Appellant claims that the trust provisions in the will violate the rule against perpetuities, making the trust invalid. The statutory rule against perpetuities declares that "[a] nonvested property interest is invalid unless: (1) when the interest is created, it is certain to vest or terminate no later than 21 years after the death of an individual then alive; or (2) the interest either vests or terminates within 90 years after its creation." Minn. Stat. § 501A.01(a) (2012); see also Minn. Stat. § 501A.06 (2012) ("Sections 501A.01 to 501A.07 supersede the rule of the common law known as the rule against perpetuities."). Appellant correctly notes that the will does not direct the manner of distribution of the trust property if Best were to be predeceased by all other named siblings and die before she reaches 80 years of age. Appellant is also correct that this precludes certainty that the trust property would vest or terminate no more than 21 years after the end of a life in being. But section 501A.01 is part of Minnesota's Uniform Statutory Rule Against Perpetuities. Minn. Stat. § 501A.07 (2012). Under that statute, when a property interest would become invalid as a result of section 501A.01, a court may reform that interest "in the manner that most closely approximates the transferor's manifested plan of distribution." Minn. Stat. § 501A.03 (2012).
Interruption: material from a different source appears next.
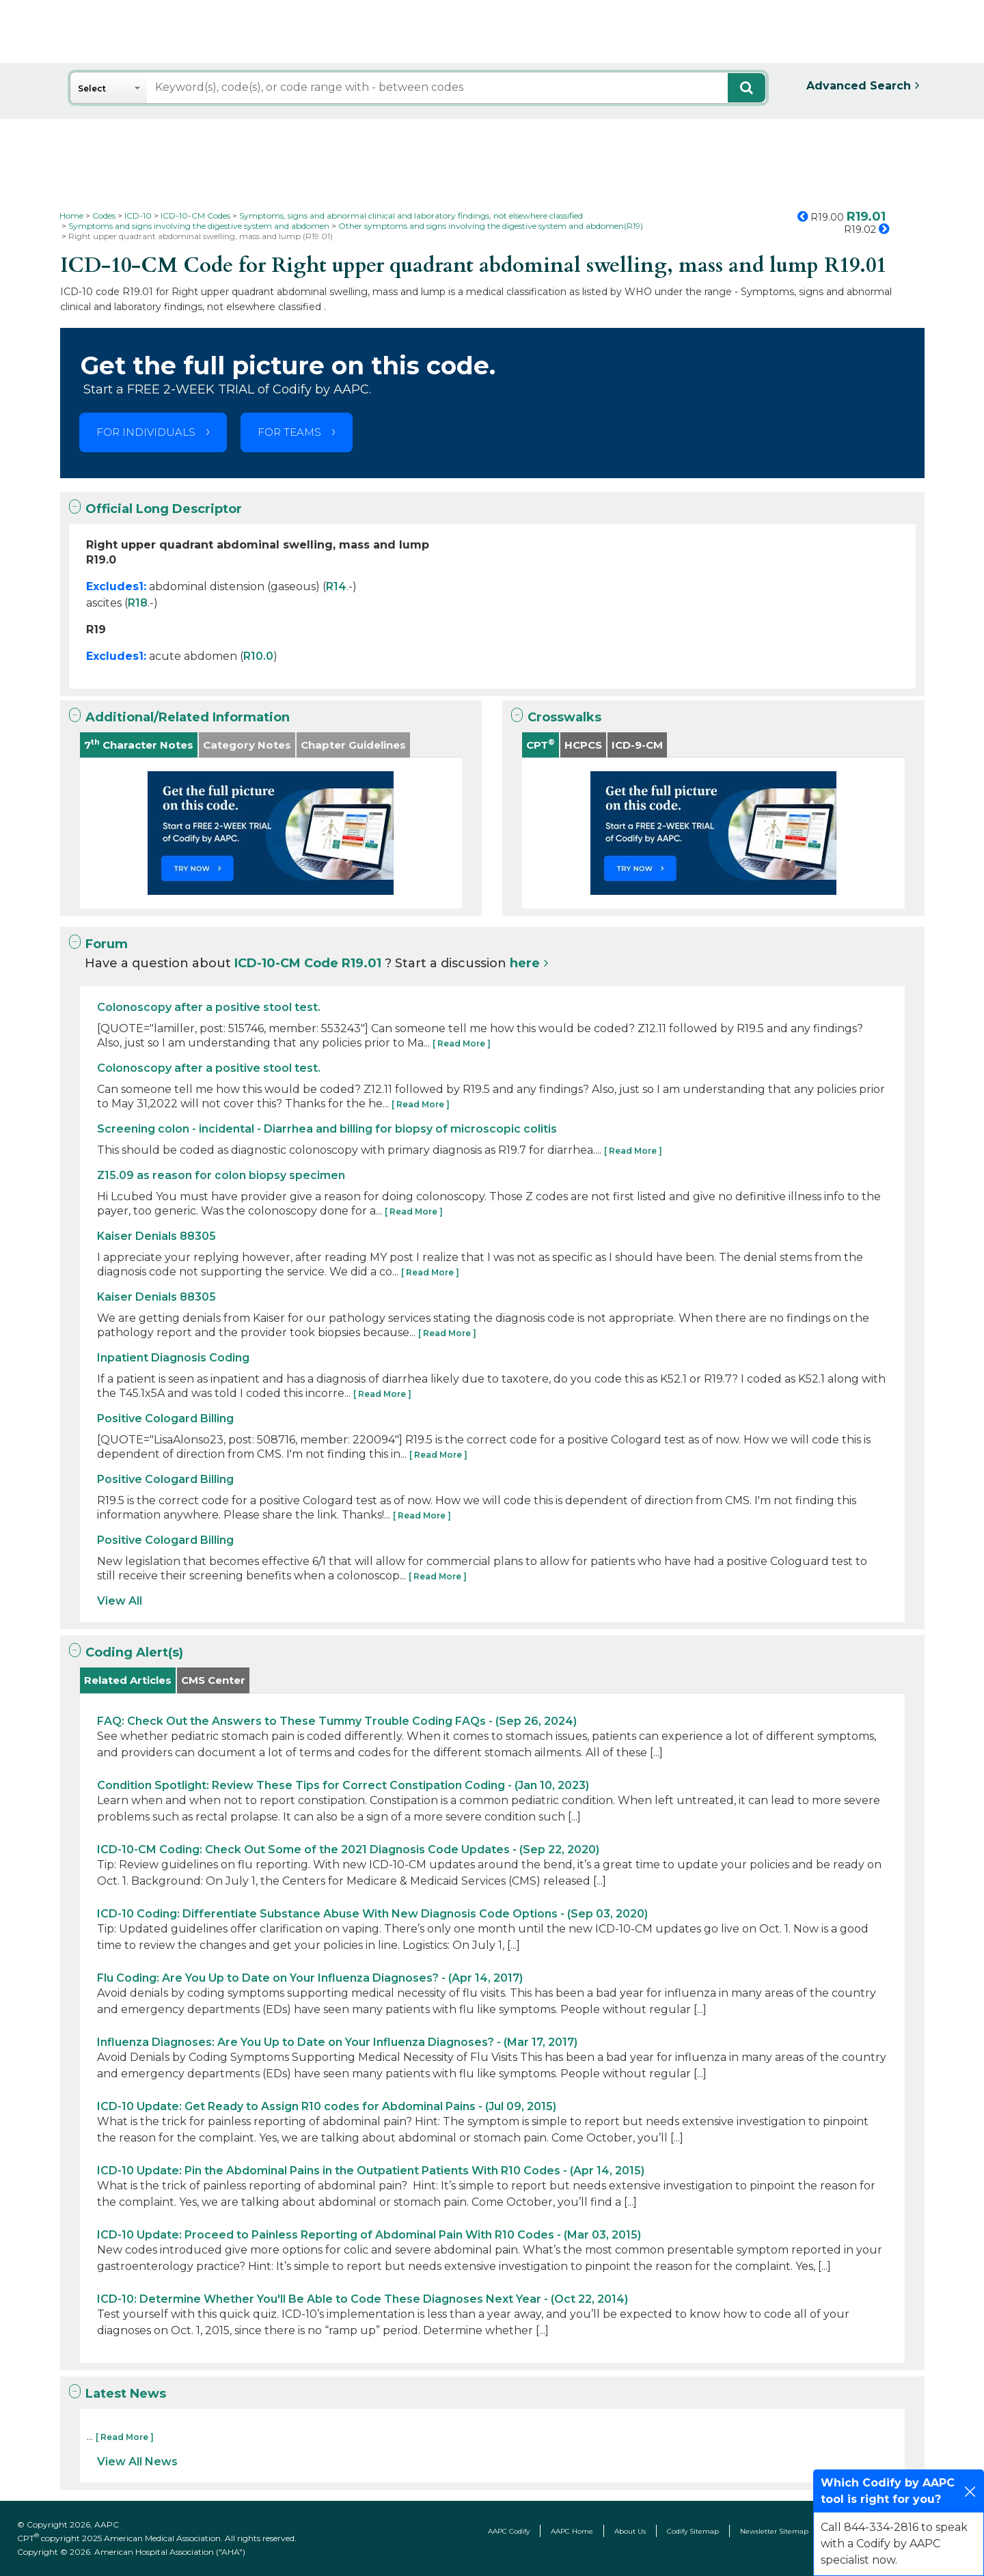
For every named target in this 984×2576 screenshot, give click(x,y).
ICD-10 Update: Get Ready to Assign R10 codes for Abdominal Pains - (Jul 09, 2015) (326, 2106)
Under this "wait-and-see" approach, courts will not invalidate ab initio a property interest because of unlikely future events. Unif. Statutory Rule Against Perpetuities § 1 cmt. A, 8B U.L.A. 238-39 (2001) (referring to the uniform version of the rule against perpetuities as representing "the wait-and-see method of perpetuity reform" because "interests that would have been initially invalid at common law are invalid only if they do not actually vest or terminate within the permissible vesting period"). As a result, the trust is not invalid because of the rule against perpetuities.
Finally, appellant argues that the trust is invalid because it would impermissibly suspend the power of alienation. Appellant argues that the will's trust provisions indicate that "there are no persons in being who, alone or in conjunction with others, can convey an absolute fee in possession or absolute ownership of real property or absolute ownership of personal property." Minn. Stat. § 501B.09, subd. 1 (2012). For "property held in trust, " suspension of the power of alienation is allowed "by the terms of the trust, for a period of not more than 21 years." Id., subd. 2 (2012). But "[n]otwithstanding any contrary term of a trust, suspension of the power of alienation by the terms of a trust ceases after a period of 21 years, after which the trustee has the power to convey an absolute fee in possession or absolute ownership of the trust property." Id. As a result, the trust's provisions do not violate Minn. Stat. § 501B.09.
Because the decedent's will clearly expresses an intent to create a trust for Best's share of the devised property, and because the trust does not suffer from any of the fatal defects alleged by appellant, we conclude that the trust was effectively created. Further, we agree with the district court's conclusion that appellant's challenge to the construction of the will is time-barred.